Cada lado teve tempo para sentir seus limites. Doutor Ulysses e
Leônidas Pires pareciam ser os vértices, os pontos sensíveis
opostos de toda a tensão.
Viomundo
— O quadro brasileiro daquela época tem alguma semelhança com o
da Venezuela neste momento?
Edival
Cajá – Em
certo sentido sim. Uso da calúnia, luta ideológica, da força,
busca de apoio dos EUA…Porém, o grau de organização das
massas populares, do povo trabalhador em Comitês Bolivarianos nos
bairros pobres, da coesão da direção política e das lideranças
do Partido Socialista Unificado da Venezuela (PSUV) é muito superior
na Venezuela de hoje do que no Brasil de 1985.
Lá,
como os dois lados não escamoteiam a confrontação política,
resultou também num maior grau de politização e participação da
população, o que é muito bom para o Movimento Chavista, para o
PSUV, para a democracia popular.
Viomundo
— E o comportamento da nossa mídia na época do Tancredo e agora
com Chávez?
Edival
Cajá —
Acho que a grande mídia brasileira de hoje está muito mais
centralizada, monopolizada e à direita do que no período do
Tancredo, em 1985. E também lá na Venezuela.
Acho
que a grave crise que o sistema capitalista mundial está vivendo
levou ao agravamento desta situação. Assim como os bancos e as
indústrias passaram por um processo de centralização, ficando em
poucas mãos, os meios de comunicações de massa também em todo o
mundo. No Brasil, apenas quatro famílias decidem qual acontecimento
ou fato político vai virar notícia nacional e qual versão será
propagada.
Assim
também é na Venezuela. Lá, os políticos de oposição e a grande
imprensa se parecem e se confundem nos interesses, dá a impressão
de serem jornais e TV do partido da oposição, tamanho o alinhamento
político, numa dosagem ainda pior do que no Brasil, devido ao grau
de aguçamento da luta política e ideológica.
Viomundo
– Você esteve na Venezuela como observador internacional.
Edival
Cajá —
Fui convidado, oficialmente, como observador internacional das
eleições de 2010. Junto com representantes de cerca 40
países, eu tive a oportunidade de conhecer o sistema eleitoral de
lá.
A
minha surpresa foi encontrar um sistema eleitoral muito mais seguro
que o nosso. Lá, já adotavam a fórmula biométrica de votar, urna
eletrônica e, ainda no final da seção, urna e cédula
convencional, porém, com uma tinta especial para marcar o dedo usado
na cédula de votação, de modo que você não poderá mais votar em
outra seção. De maneira que é praticamente impossível acontecer
uma fraude da vontade do eleitor.
Entretanto,
antecipadamente, a oposição já propagandeava que haveria fraude,
tentando tirar a legitimidade do pleito. Nunca vi uma oposição
política tão sem credibilidade na população trabalhadora e tão
identificada com a linha editorial do sistema de TV CNN e
assemelhados, com os interesses dos EUA.
Viomundo
– Trabalhou com Dom Helder Câmara por quanto tempo?
Edival
Cajá —
Durante quatro anos (1975-1979). Era assessor da Arquidiocese de
Olinda e Recife e da CNBB-Nordeste – II, cujo presidente era Dom
Helder Câmara. Também fui membro da Comissão de Justiça e
Paz da Arquidiocese de Olinda e Recife quando ele foi seu arcebispo.
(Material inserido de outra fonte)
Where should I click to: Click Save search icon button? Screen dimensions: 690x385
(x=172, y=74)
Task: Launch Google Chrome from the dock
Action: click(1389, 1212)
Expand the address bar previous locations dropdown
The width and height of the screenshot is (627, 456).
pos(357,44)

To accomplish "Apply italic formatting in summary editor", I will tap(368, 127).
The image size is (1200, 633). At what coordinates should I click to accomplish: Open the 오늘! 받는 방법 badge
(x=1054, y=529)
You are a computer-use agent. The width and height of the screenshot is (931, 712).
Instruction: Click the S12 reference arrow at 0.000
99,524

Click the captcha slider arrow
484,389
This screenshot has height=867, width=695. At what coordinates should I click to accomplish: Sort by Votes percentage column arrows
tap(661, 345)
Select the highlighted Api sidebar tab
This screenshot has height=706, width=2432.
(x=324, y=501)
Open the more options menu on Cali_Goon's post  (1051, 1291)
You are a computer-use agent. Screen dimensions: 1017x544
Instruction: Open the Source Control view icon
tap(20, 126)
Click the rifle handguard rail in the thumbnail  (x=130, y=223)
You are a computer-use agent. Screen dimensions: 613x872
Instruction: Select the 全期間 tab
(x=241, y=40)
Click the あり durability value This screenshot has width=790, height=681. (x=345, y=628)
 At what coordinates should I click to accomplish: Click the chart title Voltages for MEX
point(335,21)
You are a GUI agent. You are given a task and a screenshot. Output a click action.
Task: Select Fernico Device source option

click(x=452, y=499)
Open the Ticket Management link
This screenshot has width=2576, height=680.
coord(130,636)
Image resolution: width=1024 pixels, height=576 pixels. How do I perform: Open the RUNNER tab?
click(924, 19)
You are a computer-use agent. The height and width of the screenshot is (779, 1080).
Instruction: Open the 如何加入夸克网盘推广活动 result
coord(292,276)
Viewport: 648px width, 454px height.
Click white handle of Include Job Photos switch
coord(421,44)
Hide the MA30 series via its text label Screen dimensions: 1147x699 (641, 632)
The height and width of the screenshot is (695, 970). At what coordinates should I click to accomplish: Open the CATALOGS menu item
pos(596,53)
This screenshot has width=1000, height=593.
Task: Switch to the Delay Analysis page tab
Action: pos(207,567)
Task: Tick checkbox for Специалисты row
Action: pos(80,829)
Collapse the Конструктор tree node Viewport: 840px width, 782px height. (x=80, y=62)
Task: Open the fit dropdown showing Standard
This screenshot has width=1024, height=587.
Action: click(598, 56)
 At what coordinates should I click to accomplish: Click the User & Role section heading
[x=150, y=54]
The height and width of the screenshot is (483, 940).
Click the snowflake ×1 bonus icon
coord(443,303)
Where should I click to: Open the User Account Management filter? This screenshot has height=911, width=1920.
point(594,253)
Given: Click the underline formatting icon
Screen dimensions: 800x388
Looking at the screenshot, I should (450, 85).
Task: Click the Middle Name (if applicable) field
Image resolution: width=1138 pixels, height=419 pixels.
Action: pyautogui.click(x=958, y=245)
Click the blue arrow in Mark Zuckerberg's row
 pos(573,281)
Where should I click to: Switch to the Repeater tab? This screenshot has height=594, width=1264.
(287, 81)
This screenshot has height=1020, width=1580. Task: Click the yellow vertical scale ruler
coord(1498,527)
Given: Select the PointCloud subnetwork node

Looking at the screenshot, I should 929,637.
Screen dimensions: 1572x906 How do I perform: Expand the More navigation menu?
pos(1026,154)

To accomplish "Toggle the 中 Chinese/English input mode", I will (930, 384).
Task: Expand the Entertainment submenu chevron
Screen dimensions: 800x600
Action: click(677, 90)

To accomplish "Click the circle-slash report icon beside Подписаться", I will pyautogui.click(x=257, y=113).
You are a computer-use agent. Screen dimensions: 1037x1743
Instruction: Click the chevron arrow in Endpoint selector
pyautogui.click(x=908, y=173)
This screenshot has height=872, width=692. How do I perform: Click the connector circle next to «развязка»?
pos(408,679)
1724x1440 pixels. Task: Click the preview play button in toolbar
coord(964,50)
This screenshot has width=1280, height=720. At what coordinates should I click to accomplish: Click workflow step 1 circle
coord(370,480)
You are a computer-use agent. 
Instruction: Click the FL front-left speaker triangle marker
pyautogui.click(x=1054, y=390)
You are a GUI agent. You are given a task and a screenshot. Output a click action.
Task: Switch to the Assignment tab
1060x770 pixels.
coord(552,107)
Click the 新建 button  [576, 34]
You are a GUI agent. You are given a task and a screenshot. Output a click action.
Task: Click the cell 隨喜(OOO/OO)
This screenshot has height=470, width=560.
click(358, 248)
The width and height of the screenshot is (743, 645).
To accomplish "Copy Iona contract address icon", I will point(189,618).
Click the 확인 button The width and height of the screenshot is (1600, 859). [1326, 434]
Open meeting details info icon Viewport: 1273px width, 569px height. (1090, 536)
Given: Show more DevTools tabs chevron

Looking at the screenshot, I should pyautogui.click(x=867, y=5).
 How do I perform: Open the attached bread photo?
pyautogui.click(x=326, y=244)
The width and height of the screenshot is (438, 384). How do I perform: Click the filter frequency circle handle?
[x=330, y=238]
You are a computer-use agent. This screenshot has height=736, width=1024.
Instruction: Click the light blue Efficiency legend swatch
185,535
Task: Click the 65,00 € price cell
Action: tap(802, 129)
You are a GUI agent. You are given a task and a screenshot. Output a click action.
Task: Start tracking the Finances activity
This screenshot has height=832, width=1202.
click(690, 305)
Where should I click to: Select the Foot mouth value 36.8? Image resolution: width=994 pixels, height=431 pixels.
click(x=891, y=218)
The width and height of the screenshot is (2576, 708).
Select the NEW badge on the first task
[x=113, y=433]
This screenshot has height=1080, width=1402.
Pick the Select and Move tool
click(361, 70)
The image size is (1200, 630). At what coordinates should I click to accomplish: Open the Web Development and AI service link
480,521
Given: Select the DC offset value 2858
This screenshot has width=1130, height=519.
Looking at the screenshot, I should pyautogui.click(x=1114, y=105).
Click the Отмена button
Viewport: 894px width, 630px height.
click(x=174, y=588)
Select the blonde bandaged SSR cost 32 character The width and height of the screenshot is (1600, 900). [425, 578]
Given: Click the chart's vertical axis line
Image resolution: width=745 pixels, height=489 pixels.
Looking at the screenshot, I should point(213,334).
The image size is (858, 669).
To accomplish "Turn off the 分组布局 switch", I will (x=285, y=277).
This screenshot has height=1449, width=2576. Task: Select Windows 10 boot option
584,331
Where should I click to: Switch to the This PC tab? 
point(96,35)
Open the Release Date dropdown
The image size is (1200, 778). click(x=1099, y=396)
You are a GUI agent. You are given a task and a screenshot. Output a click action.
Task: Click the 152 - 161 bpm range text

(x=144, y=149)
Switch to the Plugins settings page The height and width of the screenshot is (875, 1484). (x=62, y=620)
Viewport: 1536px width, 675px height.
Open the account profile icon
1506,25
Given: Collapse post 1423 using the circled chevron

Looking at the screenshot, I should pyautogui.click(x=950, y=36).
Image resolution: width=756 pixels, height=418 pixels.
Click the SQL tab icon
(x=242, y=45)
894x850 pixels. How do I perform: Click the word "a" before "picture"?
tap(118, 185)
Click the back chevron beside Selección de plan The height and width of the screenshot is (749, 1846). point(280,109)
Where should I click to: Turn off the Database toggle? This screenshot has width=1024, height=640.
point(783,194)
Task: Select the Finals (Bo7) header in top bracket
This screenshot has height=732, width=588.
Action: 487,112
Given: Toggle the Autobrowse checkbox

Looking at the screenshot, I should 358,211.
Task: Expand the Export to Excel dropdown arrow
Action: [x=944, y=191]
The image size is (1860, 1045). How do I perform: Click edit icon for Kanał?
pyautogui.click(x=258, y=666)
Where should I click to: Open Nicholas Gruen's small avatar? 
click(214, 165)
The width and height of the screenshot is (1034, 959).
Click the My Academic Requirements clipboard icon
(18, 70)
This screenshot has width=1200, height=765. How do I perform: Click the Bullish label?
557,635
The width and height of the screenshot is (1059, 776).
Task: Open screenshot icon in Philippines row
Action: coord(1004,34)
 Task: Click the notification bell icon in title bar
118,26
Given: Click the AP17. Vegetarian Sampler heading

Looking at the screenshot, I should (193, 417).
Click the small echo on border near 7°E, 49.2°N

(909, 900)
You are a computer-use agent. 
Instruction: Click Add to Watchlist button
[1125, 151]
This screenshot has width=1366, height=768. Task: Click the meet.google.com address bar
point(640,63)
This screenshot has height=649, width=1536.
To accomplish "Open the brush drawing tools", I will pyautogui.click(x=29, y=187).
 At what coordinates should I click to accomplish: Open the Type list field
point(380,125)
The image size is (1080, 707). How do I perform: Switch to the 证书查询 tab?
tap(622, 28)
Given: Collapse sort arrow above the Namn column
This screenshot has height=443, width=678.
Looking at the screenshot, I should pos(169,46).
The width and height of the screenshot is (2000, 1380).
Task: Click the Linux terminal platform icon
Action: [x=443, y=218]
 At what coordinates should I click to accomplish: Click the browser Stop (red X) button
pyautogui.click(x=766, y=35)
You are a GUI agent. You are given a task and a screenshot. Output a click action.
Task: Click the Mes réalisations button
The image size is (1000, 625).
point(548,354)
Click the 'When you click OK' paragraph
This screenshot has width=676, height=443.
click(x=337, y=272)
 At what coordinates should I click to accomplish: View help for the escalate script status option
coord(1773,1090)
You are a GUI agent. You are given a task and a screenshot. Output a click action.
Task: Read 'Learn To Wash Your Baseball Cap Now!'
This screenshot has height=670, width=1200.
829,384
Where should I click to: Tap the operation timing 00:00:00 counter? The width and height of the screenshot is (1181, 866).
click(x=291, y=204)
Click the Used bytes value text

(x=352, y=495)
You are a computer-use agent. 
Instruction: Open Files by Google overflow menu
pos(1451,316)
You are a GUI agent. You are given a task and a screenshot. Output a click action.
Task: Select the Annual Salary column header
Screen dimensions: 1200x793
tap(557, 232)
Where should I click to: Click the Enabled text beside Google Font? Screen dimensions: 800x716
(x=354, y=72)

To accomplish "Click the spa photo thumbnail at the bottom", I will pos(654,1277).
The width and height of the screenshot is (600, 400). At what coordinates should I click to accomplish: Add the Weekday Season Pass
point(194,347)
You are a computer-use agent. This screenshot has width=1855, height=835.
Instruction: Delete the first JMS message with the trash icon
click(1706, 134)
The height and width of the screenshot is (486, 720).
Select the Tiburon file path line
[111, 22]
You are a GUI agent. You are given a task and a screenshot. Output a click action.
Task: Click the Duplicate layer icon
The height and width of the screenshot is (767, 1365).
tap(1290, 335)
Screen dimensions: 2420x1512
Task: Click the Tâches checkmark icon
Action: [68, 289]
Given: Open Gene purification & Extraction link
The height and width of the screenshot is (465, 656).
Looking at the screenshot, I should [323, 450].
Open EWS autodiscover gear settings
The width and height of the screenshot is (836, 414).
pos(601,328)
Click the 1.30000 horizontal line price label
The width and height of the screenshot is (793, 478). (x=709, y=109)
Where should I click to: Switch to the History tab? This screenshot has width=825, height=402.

Dom Helder encantava todos aqueles que trabalhavam com ele devido à
sua forma profética, transformadora de ver os homens e a sociedade.
Viomundo
– Particularmente, o que te agradava em Dom Helder?
Edival
Cajá –
A sua grande generosidade quando se tratava de acolher os perseguidos
políticos, os sem-teto, os sem-terra e os sem-nada, desempregados.
Ele não se preocupava com a cor ou ideologia dos militantes ou
da organização política onde militavam. O seu compromisso sincero
era com a libertação dos explorados e oprimidos, com a construção
do novo homem e da nova sociedade.
Em
1978, fui sequestrado, torturado, preso, fiquei incomunicável com a
minha família e advogados. Fui ainda atacado pela imprensa da
ditadura como um homem perigoso à segurança da sociedade. Pois bem,
Dom Helder declarou aos jornais que “Cajá está preso por amor à
justiça e aos pobres”.
As
suas declarações e a greve dos estudantes da Universidade Federal
de Pernambuco (UFPE), que se espalhou até a Universidade do Paraná,
impediram a continuidade das torturas e ameaças de morte.
Em
1973, no auge dos sequestros políticos e das torturas no Recife, Dom
Helder procurou manter a esperança acesa dos que militavam por meio
de uma das suas crônicas, na qual afirmava “quanto maior a
escuridão, mais clara será a madrugada”.
Viomundo
– Agora, qual a sua expectativa em relação à Venezuela?
Edival
Cajá –
Não acredito no êxito de mais esta ofensiva golpista da oposição
venezuelana. Não acredito nesta nova tentativa de impor um novo
calendário eleitoral ao povo venezuelano.